Ecuador’s fight with Occidental began when the U.S. company sold a portion of an oil field concession called Block 15 to Calgary-based EnCana Corp. in 2000. The government has maintained that Occidental did not have the proper authorization to make that transfer.

Until recently, EnCana owned a 40-per-cent economic interest in the block, but that was sold earlier this year, along with all EnCana’s other Ecuadorean assets, to a joint venture of Chinese oil companies. EnCana collected $1.42-billion for the Ecuadorean assets when the deal closed at the end of February.

EnCana spokesman Alan Boras said yesterday the company is carefully reviewing the Occidental dispute to see if it will be hit by any fallout. The concern is over an indemnification clause in its sales contract with the Chinese group that says EnCana could be responsible for certain losses.

According to EnCana’s latest quarterly financial report, it “has agreed to indemnify the purchaser of its Ecuador interests against losses that may arise in certain circumstances which are defined in the share sale agreements.”

Mr. Boras would not say in what circumstances EnCana would be on the hook, or for how much, because the sales contract is confidential. In any event, “it’s too early to know if there is any real impact,” he said. “Our lawyers are looking at the [Ecuadorean government’s] decision, trying to understand it.”

The United States responded to the measure by breaking off negotiations on a free-trade agreement with Ecuador.

“We are very disappointed at the decision of Ecuador, which appears to constitute a seizure of assets of a U.S. company,” Neena Moorjani, a spokeswoman for the Office of the U.S. Trade Representative, said in a statement. “At this time no further [free trade agreement] discussions are scheduled.”

Ecuador’s top government spokesman, Enrique Proano, told the Associated Press that his country “laments deeply the declaration by the United States ... that a sovereign decision by Ecuador should have influenced the continuity of trade relations and especially negotiation” of the pact.

The trade talks were already on shaky ground after Ecuador’s Congress last month passed a hydrocarbons reform law to give the government 50 per cent of oil companies’ profits whenever the international crude market exceeds the prices established in existing contracts.

Most of those deals were pegged to 1990s prices when oil was worth a fraction of its current price.

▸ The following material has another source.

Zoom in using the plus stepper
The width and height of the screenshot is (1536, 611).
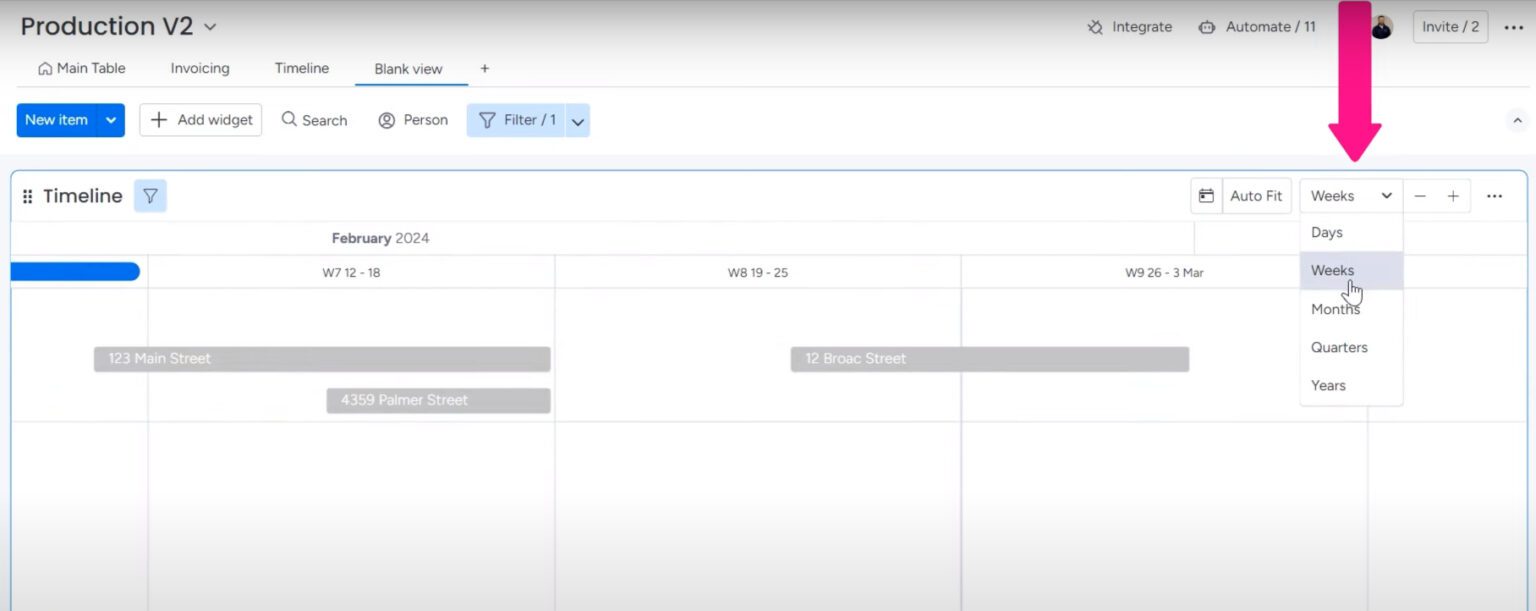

A U.S. Embassy spokeswoman said the bill appeared to violate a bilateral investment treaty between the two nations.

Larry Meriage, a spokesman for Los Angeles-based Occidental, said Tuesday the Ecuadorean government had not taken over the company’s operations yet. Employees were still running the facilities.

Mr. Meriage said the parties were working on a timetable for when Occidental’s employees will leave.

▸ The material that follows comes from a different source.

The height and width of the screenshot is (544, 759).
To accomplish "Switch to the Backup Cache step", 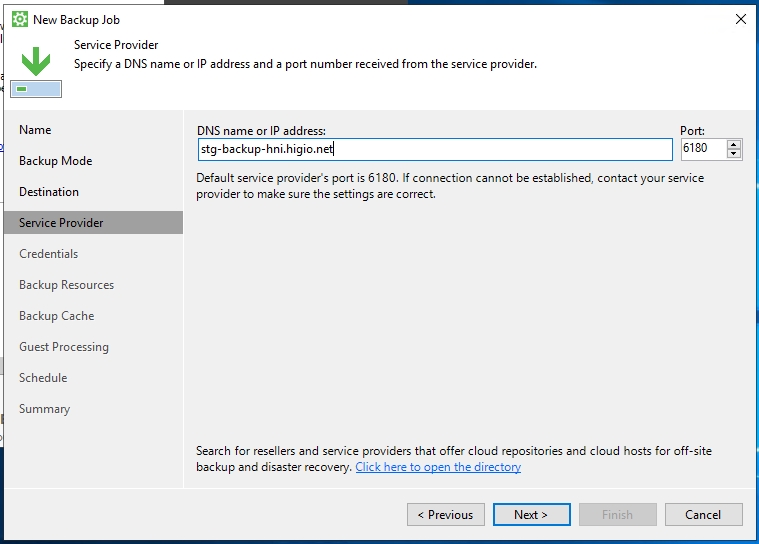I will (56, 316).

“The government has appealed to us for co-operation and for an orderly transition, which is an interesting development in itself,” Mr. Meriage said. “They’re telling you they’re throwing you out, but they want you to help them. We’re going to try to be co-operative, up to a point.”

“We’re just trying to feel [our way] through this. We’re in uncharted waters. This is the largest expropriation of assets in this hemisphere in the last 30 years,” he said. “When they take over your assets without remuneration it is tantamount to an expropriation.”

“From today, PetroEcuador is taking effective possession of the fields,” Mr. Gonzalez said Tuesday from the steps of Occidental’s local offices, where he arrived with a team of auditors to begin work on the government takeover.

The ruling comes two weeks after Bolivia nationalized its oil and gas industry, alarming officials in countries whose companies operate there.

On Friday, Venezuelan President Hugo Chavez indicated his government may seek a larger ownership stake in key heavy oil projects run by foreign companies in the Orinoco River basin. Other oil fields previously run by private oil companies under contract have been transferred to new “mixed companies” in which Venezuela holds a majority share.

But Ecuadorean Interior Minister Felipe Vega dismissed suggestions that Ecuador was lining up with Bolivia and Venezuela. He told Universal Radio Tuesday that the “only factor in common” with those countries is “the conduct of the oil companies - conduct which is absolutely unfair.”